### YOUR GOAL
Could you output the items between the lines holding "Given: Open the" and "Looking at the screenshot, I should [385, 69].", inclusive, as a two-column CSV with the headers instruction and response? Use one row per item, with its text and its answer each in a single quoted field and line breaks turned into spaces.

+++++

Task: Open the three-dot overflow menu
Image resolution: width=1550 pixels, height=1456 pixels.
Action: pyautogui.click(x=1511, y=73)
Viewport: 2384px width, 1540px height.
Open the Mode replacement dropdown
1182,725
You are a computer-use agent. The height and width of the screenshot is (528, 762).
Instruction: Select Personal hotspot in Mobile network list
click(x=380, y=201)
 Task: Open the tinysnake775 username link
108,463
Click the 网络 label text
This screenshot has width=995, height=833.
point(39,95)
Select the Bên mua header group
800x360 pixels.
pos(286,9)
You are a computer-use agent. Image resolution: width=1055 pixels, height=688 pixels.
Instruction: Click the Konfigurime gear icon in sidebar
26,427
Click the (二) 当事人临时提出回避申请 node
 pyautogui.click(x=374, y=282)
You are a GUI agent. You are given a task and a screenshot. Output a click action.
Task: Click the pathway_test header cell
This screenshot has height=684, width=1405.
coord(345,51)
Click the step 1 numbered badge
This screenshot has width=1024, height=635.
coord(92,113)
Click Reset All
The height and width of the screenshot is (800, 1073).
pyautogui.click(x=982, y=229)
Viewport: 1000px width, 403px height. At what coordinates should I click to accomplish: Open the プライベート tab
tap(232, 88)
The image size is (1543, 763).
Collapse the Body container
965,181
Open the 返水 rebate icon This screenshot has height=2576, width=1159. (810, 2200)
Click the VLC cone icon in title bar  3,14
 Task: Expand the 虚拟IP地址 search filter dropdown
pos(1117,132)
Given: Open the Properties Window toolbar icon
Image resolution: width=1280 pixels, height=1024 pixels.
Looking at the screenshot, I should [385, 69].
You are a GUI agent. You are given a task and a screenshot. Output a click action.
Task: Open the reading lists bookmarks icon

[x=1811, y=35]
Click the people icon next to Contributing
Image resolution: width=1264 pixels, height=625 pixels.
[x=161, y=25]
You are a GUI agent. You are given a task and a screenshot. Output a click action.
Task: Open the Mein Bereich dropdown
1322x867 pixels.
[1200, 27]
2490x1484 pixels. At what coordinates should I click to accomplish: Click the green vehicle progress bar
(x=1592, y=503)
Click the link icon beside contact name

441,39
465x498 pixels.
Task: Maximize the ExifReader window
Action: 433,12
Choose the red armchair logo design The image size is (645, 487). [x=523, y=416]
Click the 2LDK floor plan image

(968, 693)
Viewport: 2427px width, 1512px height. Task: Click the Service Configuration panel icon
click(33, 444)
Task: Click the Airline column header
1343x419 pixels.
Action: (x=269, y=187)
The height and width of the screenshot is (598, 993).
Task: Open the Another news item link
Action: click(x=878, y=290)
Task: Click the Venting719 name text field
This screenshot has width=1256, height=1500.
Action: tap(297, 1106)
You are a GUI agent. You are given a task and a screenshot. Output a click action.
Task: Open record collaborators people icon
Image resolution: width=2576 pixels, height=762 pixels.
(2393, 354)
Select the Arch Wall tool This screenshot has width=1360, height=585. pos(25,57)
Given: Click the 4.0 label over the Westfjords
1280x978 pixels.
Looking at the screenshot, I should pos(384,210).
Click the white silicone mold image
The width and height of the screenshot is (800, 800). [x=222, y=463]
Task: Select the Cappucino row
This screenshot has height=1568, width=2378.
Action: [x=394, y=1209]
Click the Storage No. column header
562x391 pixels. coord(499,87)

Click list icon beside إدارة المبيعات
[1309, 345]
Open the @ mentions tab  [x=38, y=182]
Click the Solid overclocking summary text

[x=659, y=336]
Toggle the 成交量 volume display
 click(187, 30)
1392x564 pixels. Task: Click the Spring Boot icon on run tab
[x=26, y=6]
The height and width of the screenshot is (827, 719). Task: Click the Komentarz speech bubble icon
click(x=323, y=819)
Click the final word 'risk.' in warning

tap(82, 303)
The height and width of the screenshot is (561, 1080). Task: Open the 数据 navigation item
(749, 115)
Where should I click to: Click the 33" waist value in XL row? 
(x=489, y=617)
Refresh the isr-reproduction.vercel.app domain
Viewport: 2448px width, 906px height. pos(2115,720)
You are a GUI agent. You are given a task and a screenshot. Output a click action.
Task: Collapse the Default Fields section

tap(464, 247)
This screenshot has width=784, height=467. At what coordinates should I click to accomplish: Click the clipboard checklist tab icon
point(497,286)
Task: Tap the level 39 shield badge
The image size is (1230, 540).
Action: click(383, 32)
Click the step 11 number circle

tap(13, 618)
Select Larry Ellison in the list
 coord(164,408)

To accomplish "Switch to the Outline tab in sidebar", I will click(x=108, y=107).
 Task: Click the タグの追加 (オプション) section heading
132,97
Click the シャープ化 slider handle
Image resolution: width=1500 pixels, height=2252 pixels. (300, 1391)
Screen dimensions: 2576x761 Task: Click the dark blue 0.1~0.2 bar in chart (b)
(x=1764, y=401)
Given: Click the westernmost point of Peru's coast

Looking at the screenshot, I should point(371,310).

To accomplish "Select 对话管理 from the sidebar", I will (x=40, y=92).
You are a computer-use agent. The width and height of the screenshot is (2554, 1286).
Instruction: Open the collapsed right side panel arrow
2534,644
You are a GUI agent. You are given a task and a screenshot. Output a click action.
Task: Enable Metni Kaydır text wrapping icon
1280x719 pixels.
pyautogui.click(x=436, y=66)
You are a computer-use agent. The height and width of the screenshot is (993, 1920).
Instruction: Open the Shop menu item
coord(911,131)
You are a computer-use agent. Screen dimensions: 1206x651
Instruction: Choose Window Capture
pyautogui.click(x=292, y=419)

+++++

### CORRECT RESULT
instruction,response
"Given: Open the Properties Window toolbar icon Image resolution: width=1280 pixels, height=1024 pixels.","Looking at the screenshot, I should [385, 69]."